On War And Murder
(Photo: CA)
Until Sunday, The Commercial Appeal's own reporting about the war in Iraq seemed terribly limited to articles about local deployments, parades, goodbyes, homecomings, reunions and the occasional funeral. Nothing overly controversial that might be misconstrued as questioning the sanity of the war itself.
Sunday's story about Michael Patton Williams continued that safe trend, which is a disservice because the CA should have been focusing on why Williams--smart, depressed and troubled--was even allowed to join the Army in the first place.
To make matters worse, the second part of "War And Murder" is a wire story culled from the reporting at the Sacramento Bee, which spent the past year examining suspect soldiers.
The Bee's special project was published Sunday and continues until Thursday.
Sigh.
This is not to suggest that Bart Sullivan wasted his time in writing his story, which was mostly based on "thousands of pages" of court-martial trial transcripts that the CA got from the Army though a Freedom of Information Act request. Yet, it's unclear when that FOIA request was made or who inspired it.
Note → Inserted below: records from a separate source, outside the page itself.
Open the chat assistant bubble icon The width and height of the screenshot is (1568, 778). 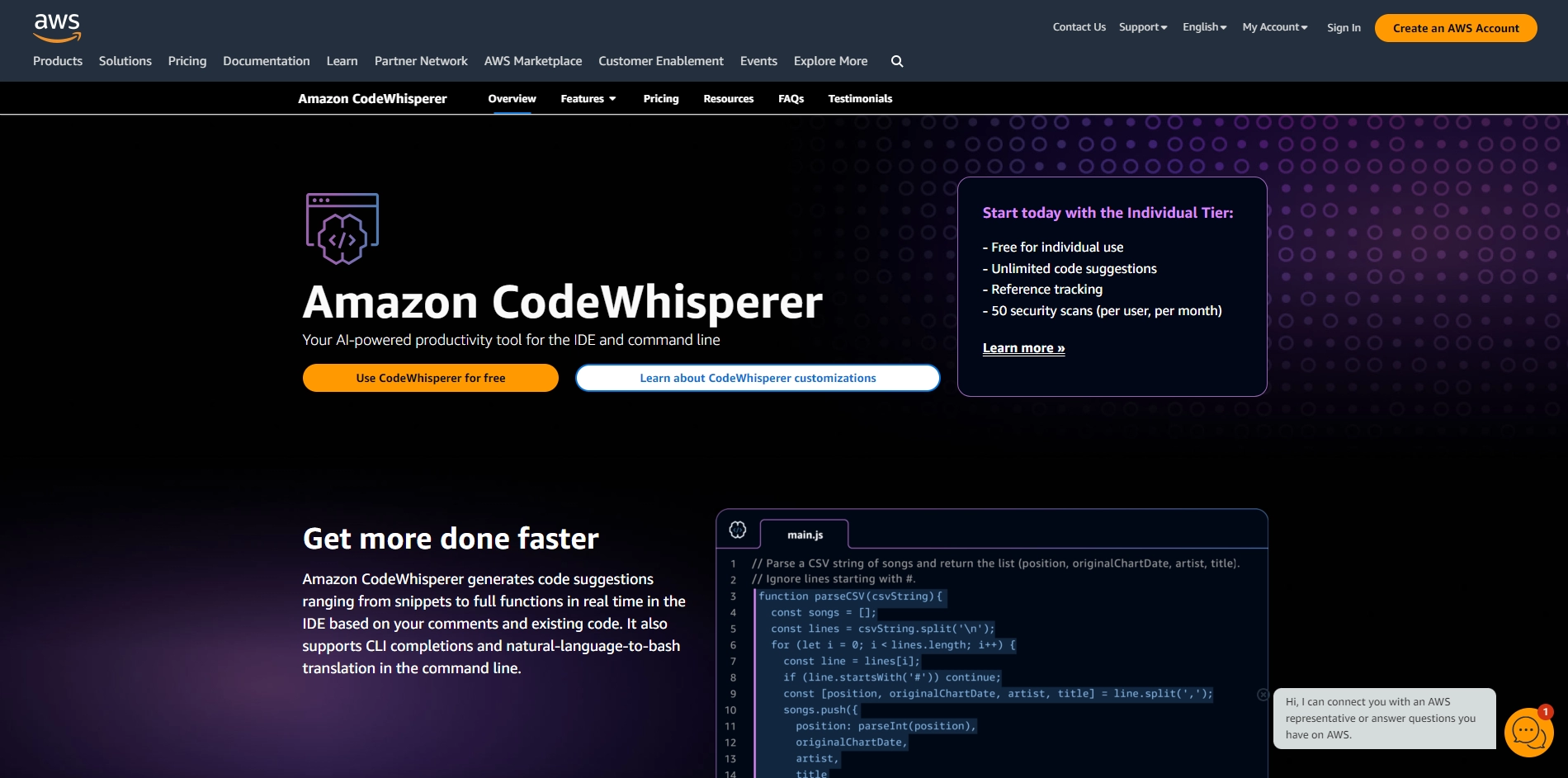point(1528,732)
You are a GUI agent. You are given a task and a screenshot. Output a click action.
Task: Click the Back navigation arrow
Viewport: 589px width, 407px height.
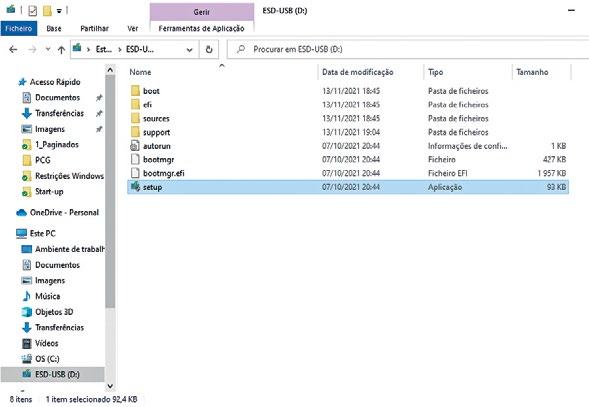(x=13, y=49)
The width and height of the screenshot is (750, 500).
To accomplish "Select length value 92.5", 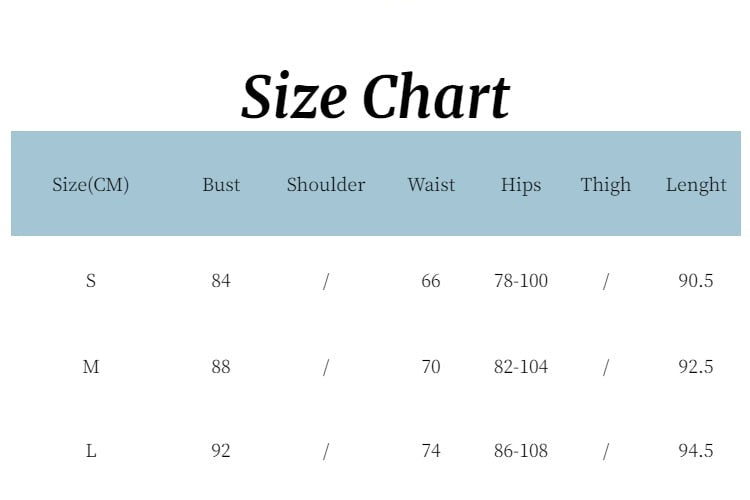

Whereas the SacBee spent a year researching, did Sullivan only spend a few months working on the story? Sometimes, newspapers collaborate on special projects but did that happen here? I'm just disturbed at what the Williams story suggests about the lack of resources, will and vision at the CA.
Would the CA would have even bothered with this potentially important story if Williams wasn't just another Memphis City Schools graduate gone wrong?
[Shouldn't the CA have provided a sidebar about its own Iraq coverage with an explanation of why Williams's initial arrest wasn't covered back in 2004? Is that the Army's fault? If so, doesn't that smell of a cover-up?]
Sigh.
Sullivan does a serviceable job of using the trial transcripts to take readers back to 2004. (I question the relevancy of the dated AP pictures, which also appear in a montage during the Appeal TV video interview of Williams' father. More on that video in a sec.)
However, I lost interest in recapping the events in Sadr City after reading Williams' letter to the CA (which doesn't seem to be addressed to Sullivan) and the excerpt from what I guess is an autobiography or just plain court testimony.
Those two documents alone provide such an ironic insight into Williams that it makes the video of his father, Mike Williams, seem like a man trying to bleed his conscience to compensate for the lack of emotional support that his son claims that he didn't get his father as a teen. The desire to make his father proud was one of the reasons that Williams joined the Army in the first place, according to Williams.
So, it's just sad that it took this to bring his family together on one accord.
But I digress.
As for Williams, who allegedly had a 129 IQ at age 5, he says the Army trained him to be a killer.
Maybe, he just fulfilled his sociopathic potential.